Listed records
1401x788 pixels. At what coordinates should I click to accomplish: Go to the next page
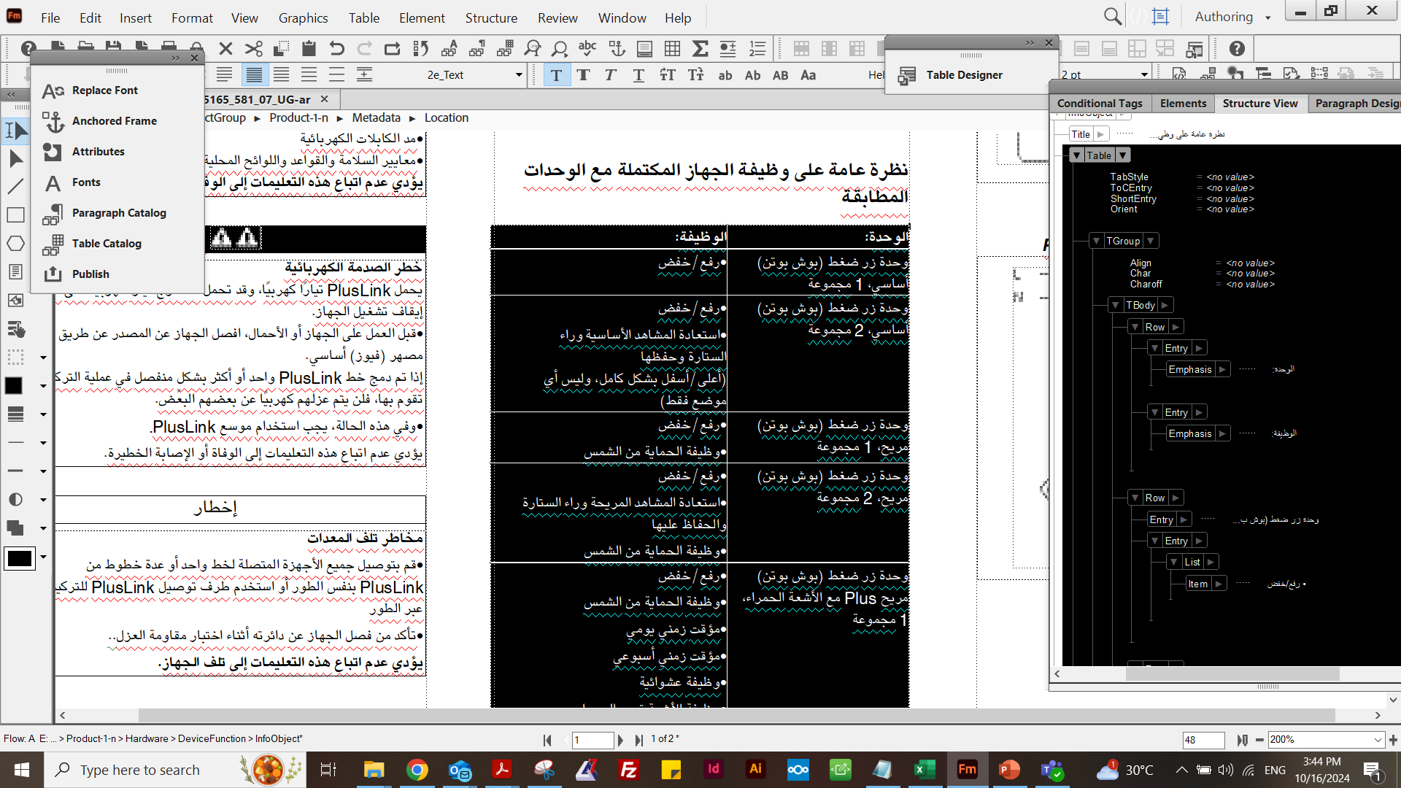(620, 740)
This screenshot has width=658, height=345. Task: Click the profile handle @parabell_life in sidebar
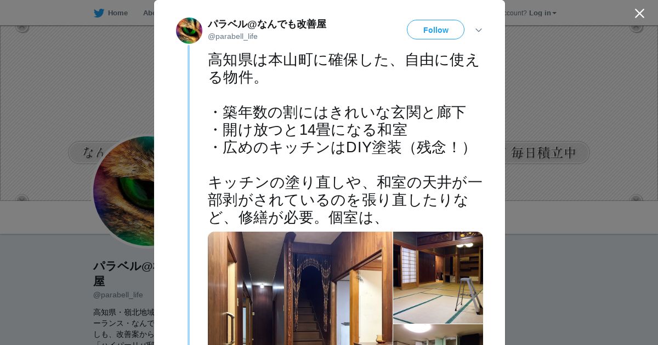coord(118,295)
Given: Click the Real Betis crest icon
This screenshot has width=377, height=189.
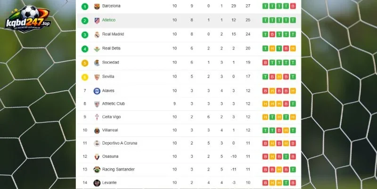Looking at the screenshot, I should pos(97,49).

What you will do
Print every line of the records above word for word, leaving out the pictures.

Answer to this problem
1401x788 pixels. At what coordinates should I click to accomplish: Go to the next page
(620, 740)
This screenshot has width=658, height=345. Task: Click the profile handle @parabell_life in sidebar
coord(118,295)
Given: Click the Real Betis crest icon
This screenshot has width=377, height=189.
Looking at the screenshot, I should pos(97,49).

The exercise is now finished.